Bolsonaro destacou que Argentina e Brasil “têm um bom comércio em várias áreas” e instou: “Espero que as medidas para aumentar os impostos [dispostos por Alberto Fernández] sobre as exportações de grãos e o trigo que compramos não se apliquem a nós”.

Depois de um relacionamento tenso, o chefe de estado brasileiro começou a mostrar sinais do óbvio: Argentina e Brasil são necessários comercialmente. Em particular, o Brasil precisa que a produção de trigo argentino não caia, já que usa entre oito e dez milhões de toneladas para atender às demandas do mercado interno e o restante da produção é um saldo exportável, do qual grande parte vai para o Brasil.

Um pouco desajeitado, talvez, depois de ter permitido aos Estados Unidos vender 700 mil toneladas de trigo sem tarifas, como uma maneira de dizer à Argentina que poderia obter outros fornecedores, agora pede que não seja imposta uma política tarifária ao Brasil. Algo que não está nos planos do governo de Fernández, já que o comércio intra-Mercosul tem tarifa zero.

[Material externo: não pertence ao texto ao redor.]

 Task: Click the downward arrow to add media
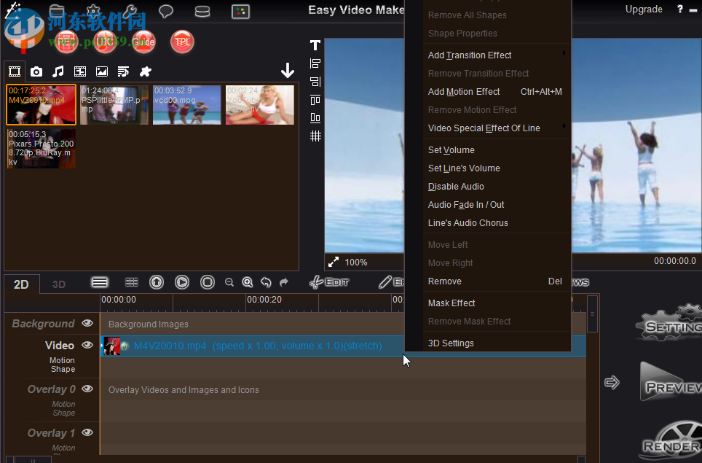(x=288, y=71)
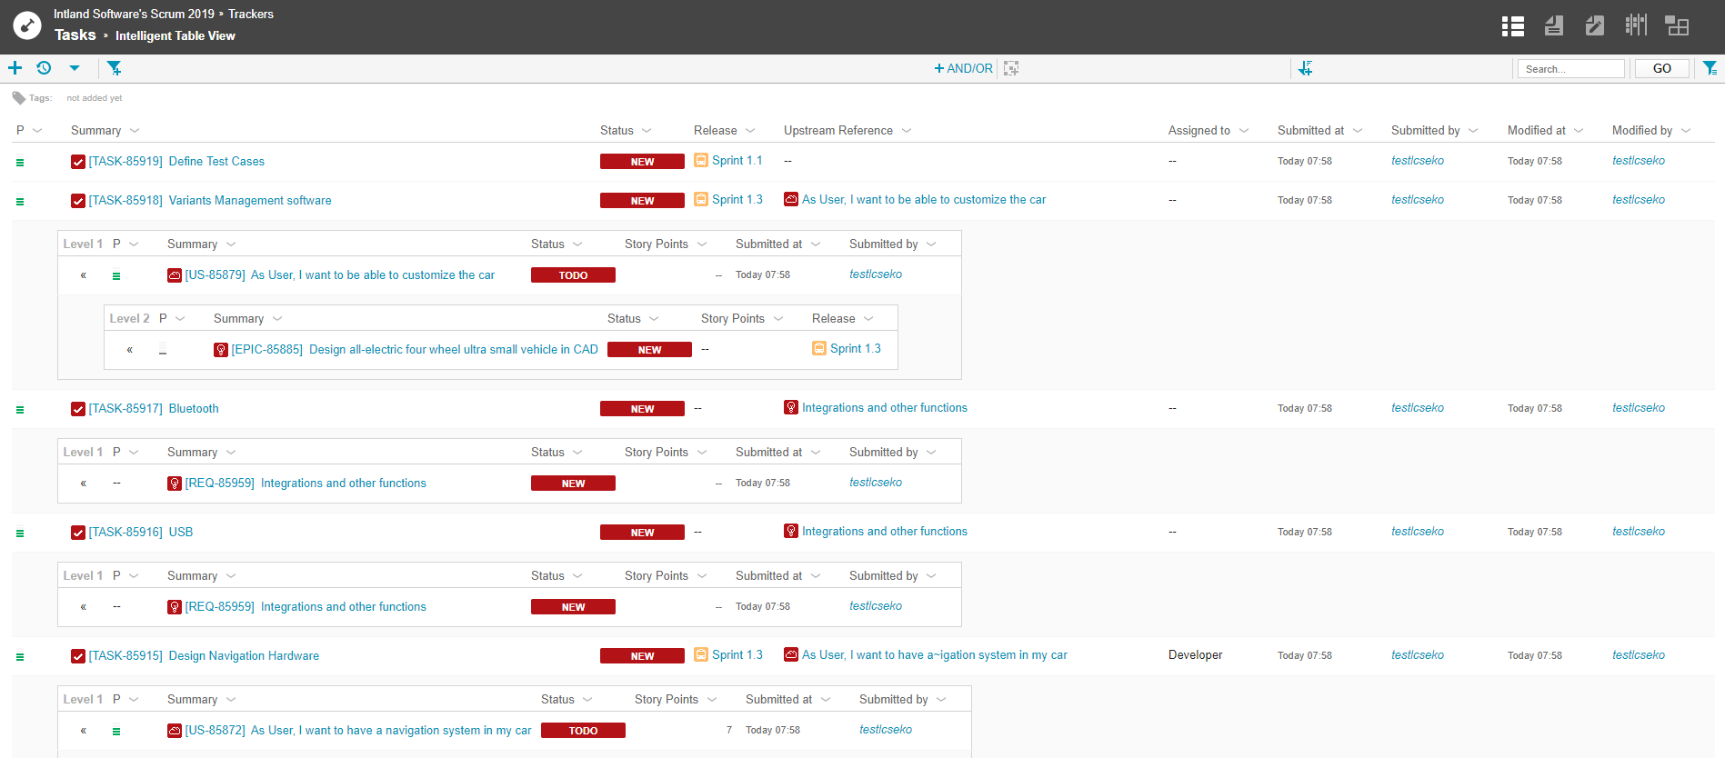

Por outro lado, Bolsonaro expressou sua intenção de que os dois países “trabalhem juntos para consolidar o acordo de livre comércio entre o Mercosul e a União Europeia”.

A afirmação de Bolsonaro sobre uma possível visita de Fernández ao Brasil é um sinal de distensão no relacionamento bilateral depois que o presidente brasileiro questionou a vitória da Frente de Todos nas eleições de outubro.

Em 2019, Bolsonaro expressou seu apoio à reeleição do então presidente Mauricio Macri e, após a vitória de Fernández, disse que os argentinos “escolheram mal”.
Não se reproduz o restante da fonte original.